What’s more, there was no abdominal incision whatsoever. “We extracted all the internal organs vaginally – the colon, the uterus and the ovaries,” explains Dr Marais. “Through increasingly common technical innovations, you can extract bigger and bigger things trans-vaginally or through the mouth. While laparoscopic-assisted vaginal hysterectomies aren’t really something new, what makes this one different is that we pulled the colon out through the vagina, which was possible because of the hysterectomy.”
“In the old days we would have done this by cutting the patient from the breastbone to the pubis. That would be six weeks of recovery with potential hernia or wound sepsis, which we simply do not have with the laparoscopic method.” This then removes the need for extensive operations with repeated admissions and anaesthesia.
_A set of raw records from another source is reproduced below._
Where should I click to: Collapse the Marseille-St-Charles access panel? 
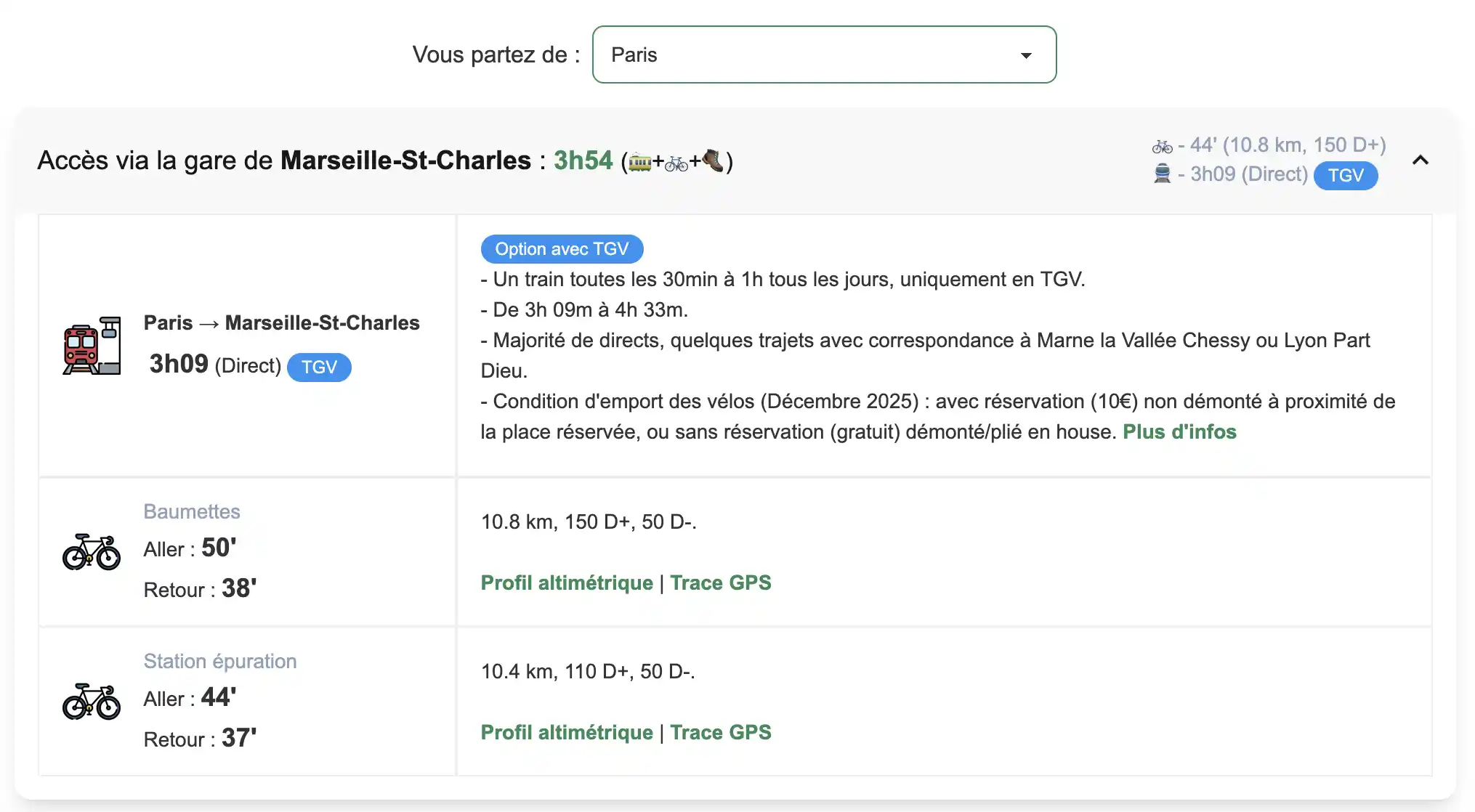[x=1420, y=161]

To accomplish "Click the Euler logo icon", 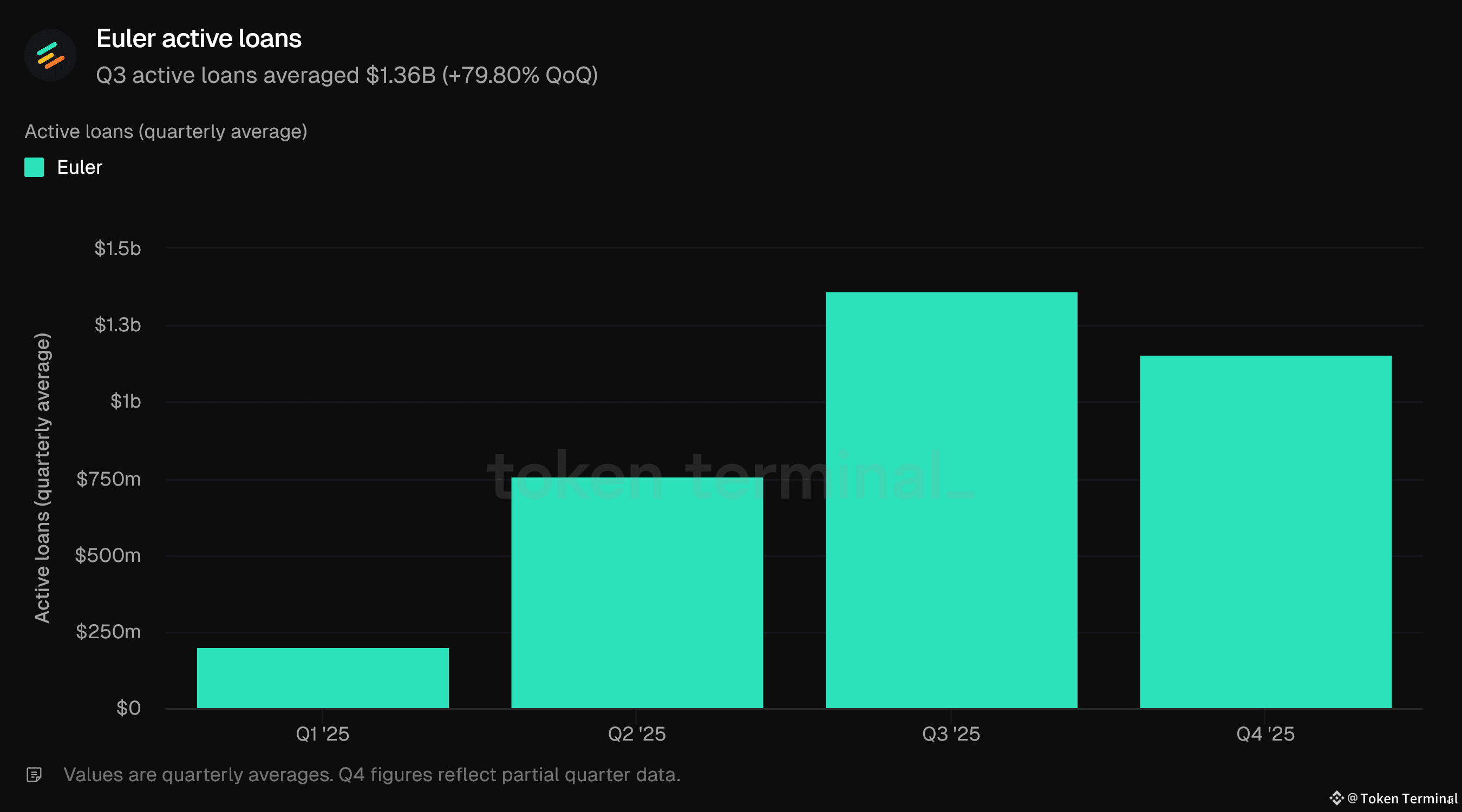I will pos(50,55).
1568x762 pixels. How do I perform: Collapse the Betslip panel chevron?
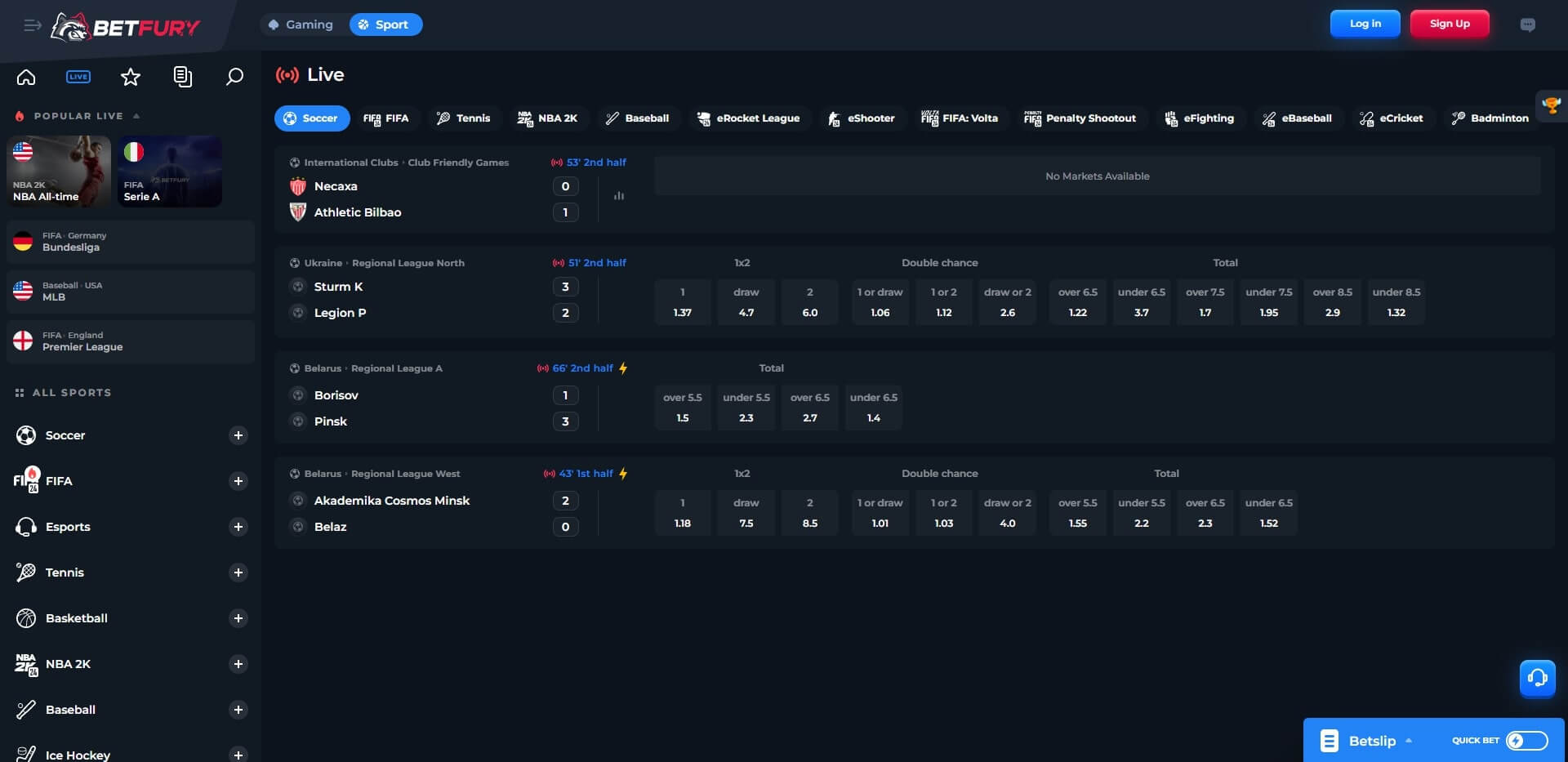(1408, 741)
In this patient’s case, the entire surgery was done in around seven hours and she was home within 72 hours. “What she looked like on day one post-op is not what you would expect,” says Dr Marais. “She was sitting up in bed playing on her phone. This example is something that we want to try and make the norm.”
Despite her great surgery result and neat margins, the patient is going for chemotherapy, as one needs to look at the overall mortality rate of her particular cancers as well as her young age, he adds.
“As with anything in medicine you have to customise your treatment plan to the problem,” concludes Dr Marais. “Laparoscopic surgery isn’t a fix-all in every case, but certainly when it applies, it’s a great way of operating, offering undeniable advantages.”
That said, safe surgery adhering to oncologic principles always comes first.